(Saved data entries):

-------

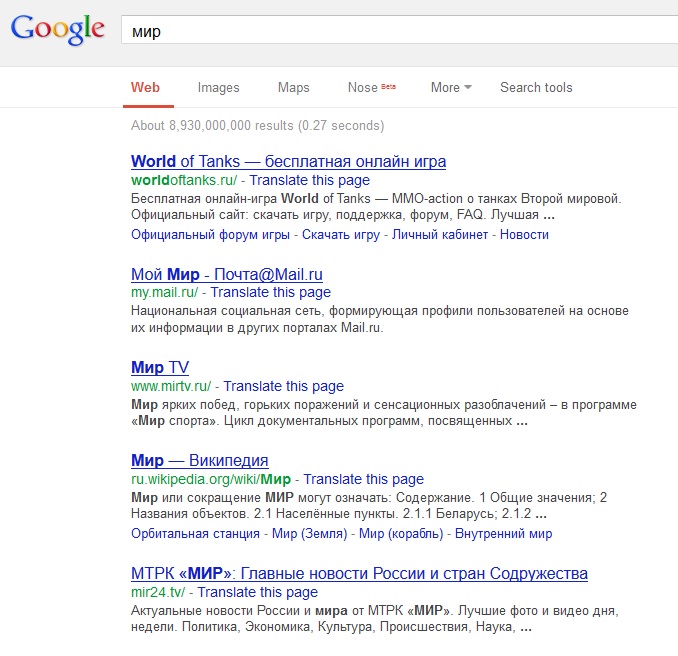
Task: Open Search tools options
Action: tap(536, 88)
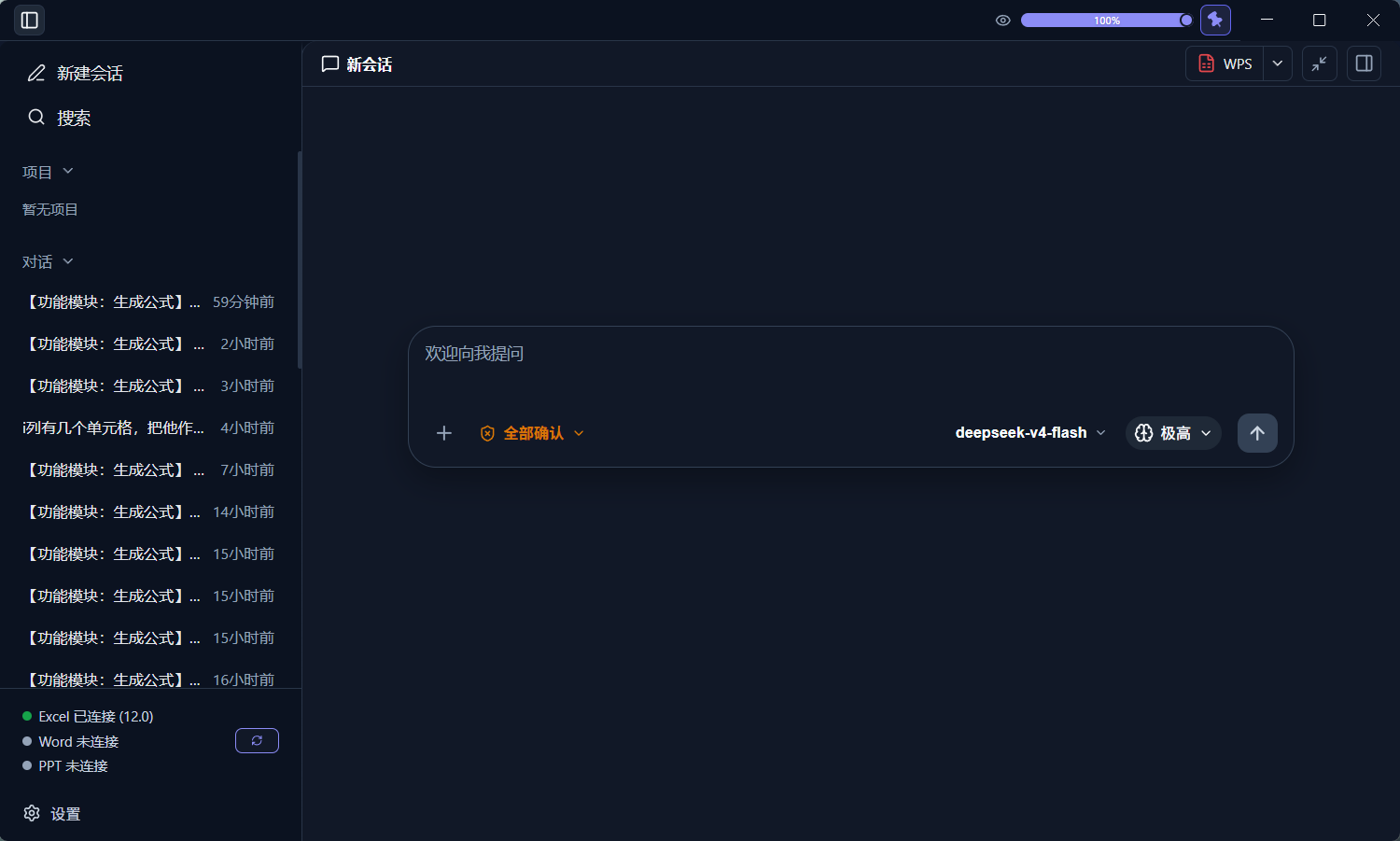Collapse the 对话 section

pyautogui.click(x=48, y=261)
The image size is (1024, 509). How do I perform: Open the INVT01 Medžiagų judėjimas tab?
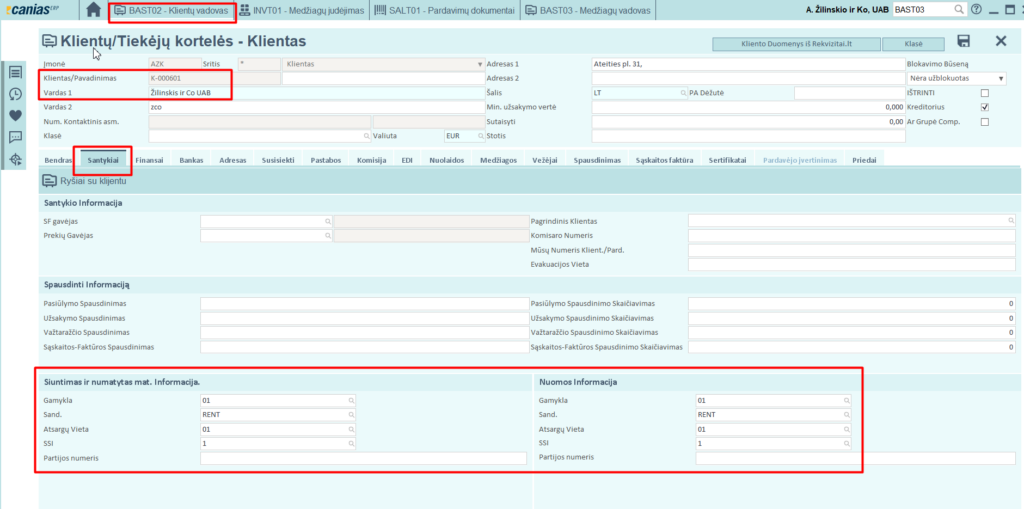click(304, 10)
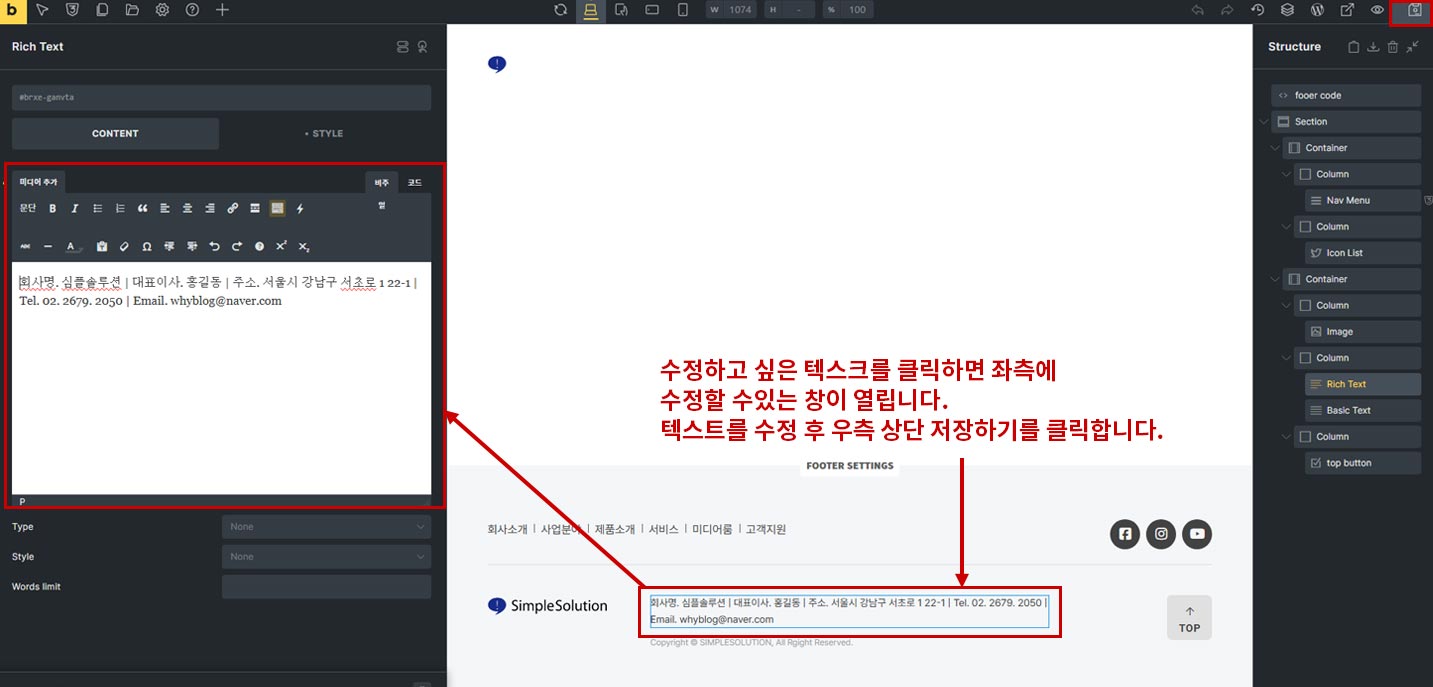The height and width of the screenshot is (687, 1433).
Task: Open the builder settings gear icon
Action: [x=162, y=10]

-------

Every line from the one with "The image size" to the end of the records above should be restated word for word, and no picture belongs in the copy.

The image size is (1024, 509). How do I perform: Open the INVT01 Medžiagų judėjimas tab?
click(304, 10)
The height and width of the screenshot is (687, 1433).
Task: Open the builder settings gear icon
Action: [x=162, y=10]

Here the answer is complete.